Set tasks:
1. In the patent text, change "opposed-piston" to "free-piston" and give back the stretch from "2. The piston" through "for opposed-piston engines.".
2. Answer these questions from the patent text:
(a) According to claim 2, what do the upper and lower ring packs each comprise?
(b) What other name is given for a liner?
(c) What are the solid portions of the liner wall between adjacent openings called?

Text to read:

2. The piston and cylinder combination of claim 1, in which the
upper and lower ring packs each comprise at least two piston
rings.
3. A two-stroke, opposed-piston engine comprising at least one
piston and cylinder combination according to any preceding claim.
Description
FIELD
The field of the invention relates to compact ported cylinder
constructions for opposed-piston engines.
BACKGROUND
A cylinder for an internal combustion engine may be constructed by
boring an engine block or by inserting a liner (also called a
sleeve) into a cylindrical space formed in an engine block. The
following description presumes a cylinder with a liner
construction; however the underlying principles apply as well to a
bored construction.
A cylinder liner of an opposed-piston engine has a cylindrical
inner wall that provides a bore with a longitudinal axis. Intake
and exhaust ports are formed in the liner wall and located on
respective sides of a central portion of the liner. Each port
includes a plurality of port openings disposed in an annular array
along a respective circumference of the liner, and adjacent
openings are separated by solid portions of the liner wall called
"bridges" or "bars". (In some descriptions, each opening is
referred to as a "port"; however, the construction of a
circumferential array of such "ports" is no different than the port
constructions described herein.) So constructed, the liner forms a
"ported cylinder" when received in an opposed-piston engine.

Data lines:

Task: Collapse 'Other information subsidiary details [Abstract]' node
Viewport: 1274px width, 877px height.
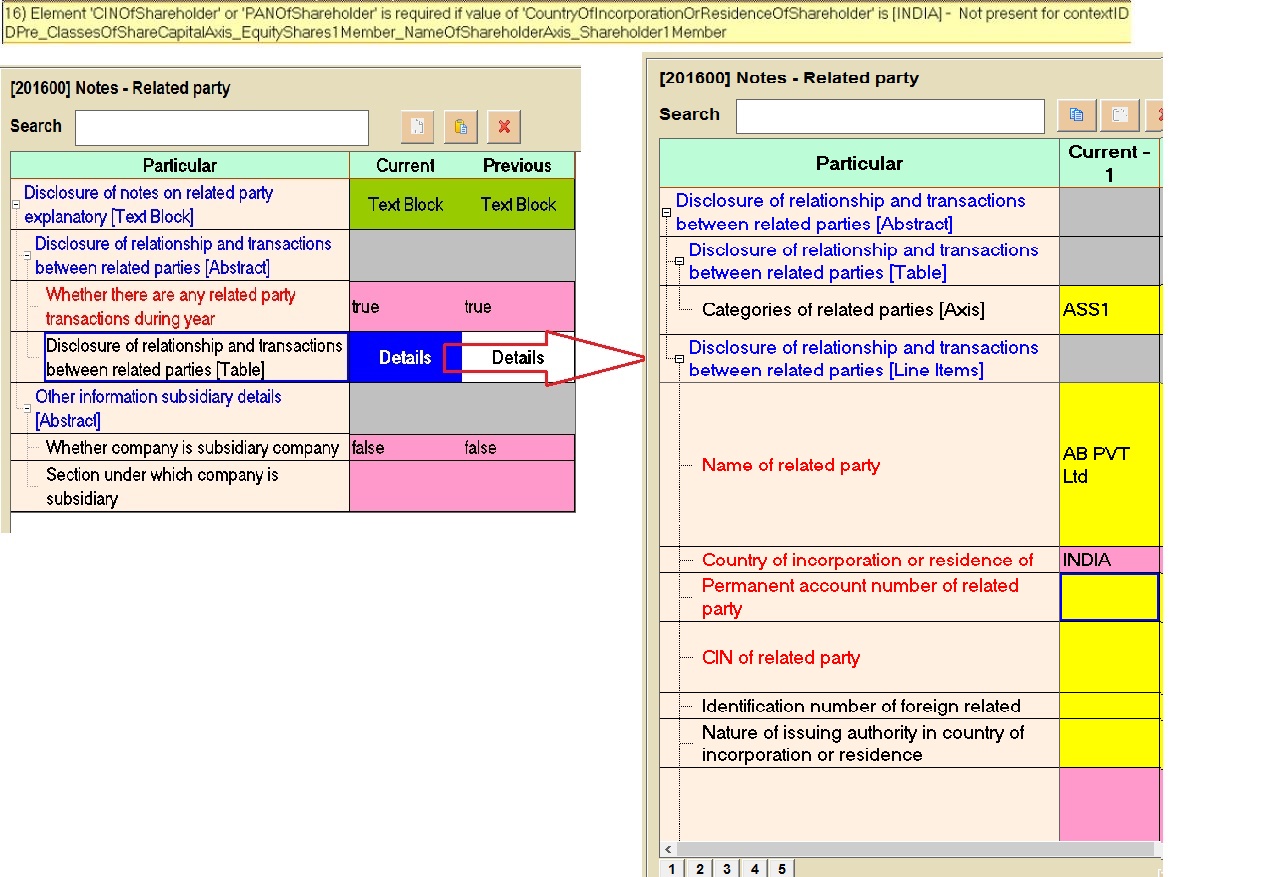Action: click(27, 409)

Written answers:
1.
2. The piston and cylinder combination of claim 1, in which the
upper and lower ring packs each comprise at least two piston
rings.
3. A two-stroke, free-piston engine comprising at least one
piston and cylinder combination according to any preceding claim.
Description
FIELD
The field of the invention relates to compact ported cylinder
constructions for free-piston engines.

2.
(a) At least two piston rings.
(b) A sleeve.
(c) "Bridges" or "bars."